Other penalties include five years of probation, scholarship limitations in football and basketball, and the vacating of all team records from 2006-10 in all sports, as well as the 2010-11 records for football and women’s soccer. In 2010, Texas Southern won its first Southwestern Athletic Conference football championship since 1968.

Texas Southern football coach Johnnie Cole had already been fired by the school in April of 2011, while basketball coach Tony Harvey resigned at the end of the 2011-2012 season. And the school’s softball and men’s and women’s tennis teams had already been sanctioned in 2008 (the two tennis teams no longer exist).

Some of the specific violations included using a booster for football recruiting with the knowledge of the coaching staff, playing athletes who were not actually making academic progress, and exceeding annual scholarship limits.

In a particularly original twist, the basketball team was accused of stashing two of its players on the football team and granting them scholarships, though they did not actually play football.

The basketball team also failed to comply with an academic performance penalty it was supposed to be serving during the 2009-2010 season, one of several symptoms that the program had a chronic problem.

The NCAA termed Texas Southern a “double repeat violator,” which, if we’re translating the organization’s bureacratese correctly, means this is the third time they’ve been hit with major infractions. Specifically, the NCAA explained in its press release:

Texas Southern either has been on probation or had violations occurring on campus, or both, for 16 of the past 20 years. At various times during the earlier probation periods the university reported to the committee it was taking certain remedial actions when it actually was not, which was of particular concern to the committee.

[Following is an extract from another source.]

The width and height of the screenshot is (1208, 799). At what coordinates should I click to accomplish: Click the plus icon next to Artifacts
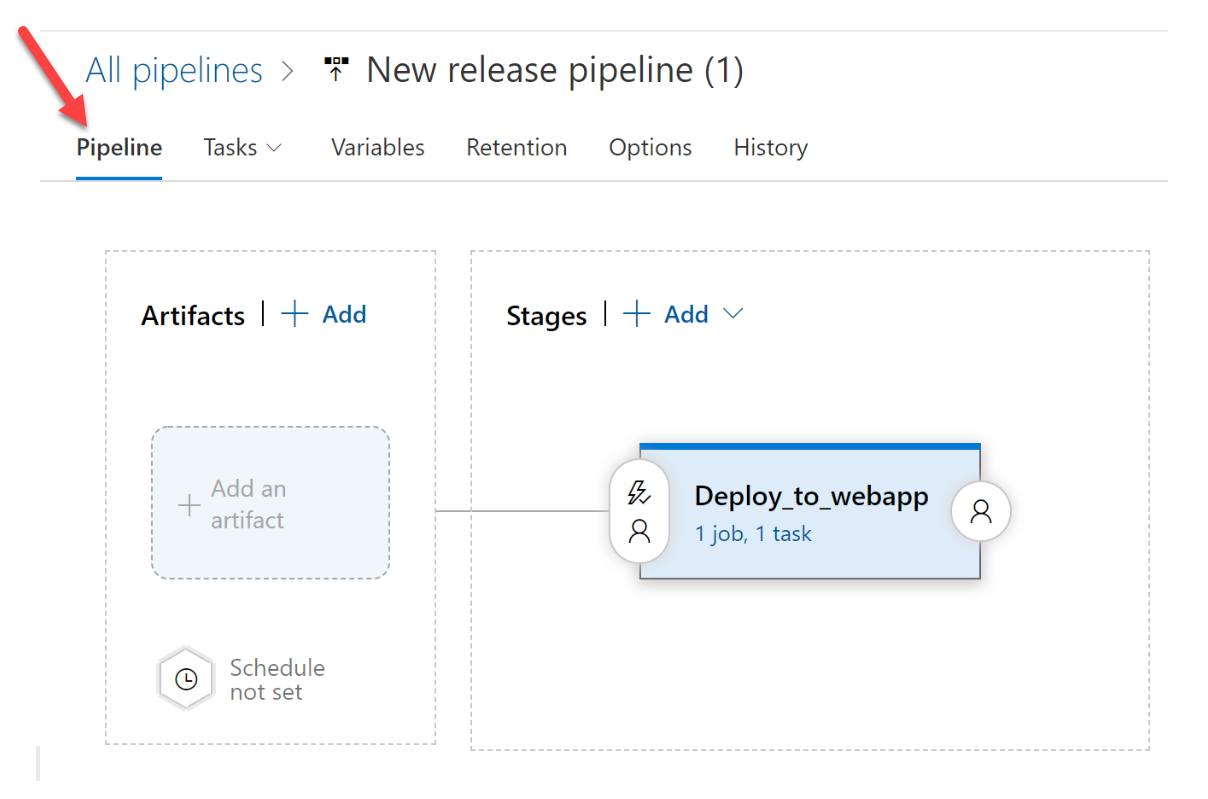(294, 313)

However, the infractions committee stopped short of the “death penalty” because it felt that the school’s current administration was committed to reform. ”There has been a different level of attention and activity among the university’s current leadership,” said Greg Sankey, an SEC official who serves on the NCAA infractions committee.

John Infante of The Bylaw Blog figures that the Tigers got off light.

“A multi-year postseason ban in basketball would not have been unwarranted, given the steps taken to evade the APR [academic progress rate] penalties,” he wrote. “And under the NCAA’s new penalty matrix, which come into effect next year, the Texas Southern football team could have been looking at a 25-50% scholarship reduction, rather than the 5% reduction they received.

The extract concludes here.